SUPPLIED MATERIAL ▸

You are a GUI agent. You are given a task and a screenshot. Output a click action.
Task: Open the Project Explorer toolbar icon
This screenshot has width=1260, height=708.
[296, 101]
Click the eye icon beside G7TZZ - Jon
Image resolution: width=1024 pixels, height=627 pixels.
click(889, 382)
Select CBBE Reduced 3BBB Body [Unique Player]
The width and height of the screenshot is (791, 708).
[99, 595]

---

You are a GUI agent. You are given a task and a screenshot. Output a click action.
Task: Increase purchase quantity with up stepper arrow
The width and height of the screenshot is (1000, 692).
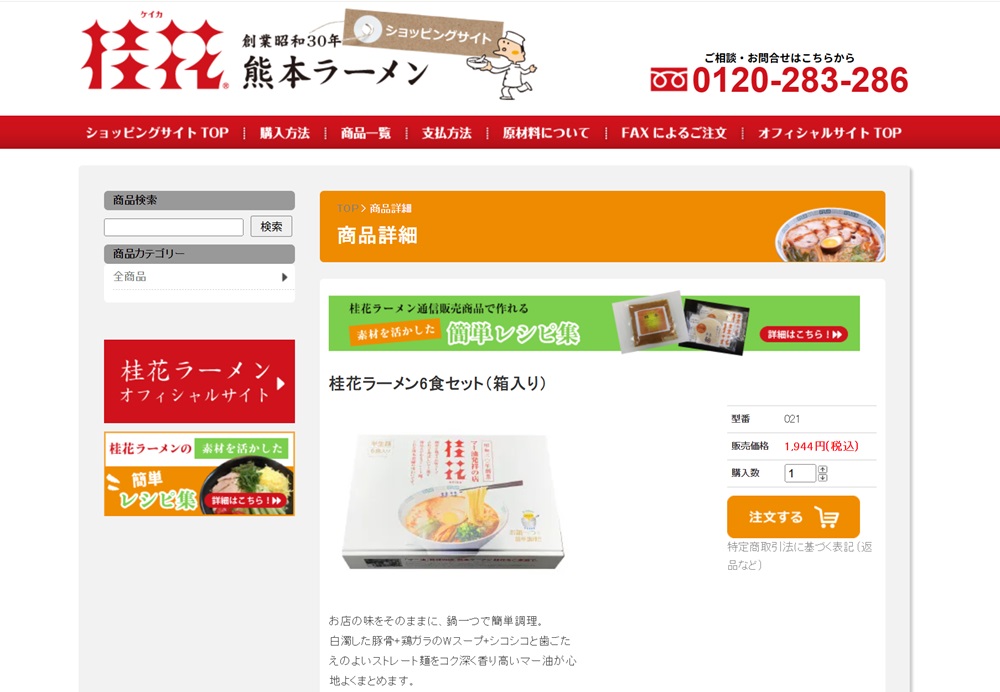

--

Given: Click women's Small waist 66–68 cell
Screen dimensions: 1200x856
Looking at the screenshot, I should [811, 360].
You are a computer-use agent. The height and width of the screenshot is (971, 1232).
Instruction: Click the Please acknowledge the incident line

YOUR GOAL ▸
Your response should be each line that includes the word "icon", copied from the records.

ANSWER FOR THIS EXERCISE ▸
Task: Open the Project Explorer toolbar icon
Click the eye icon beside G7TZZ - Jon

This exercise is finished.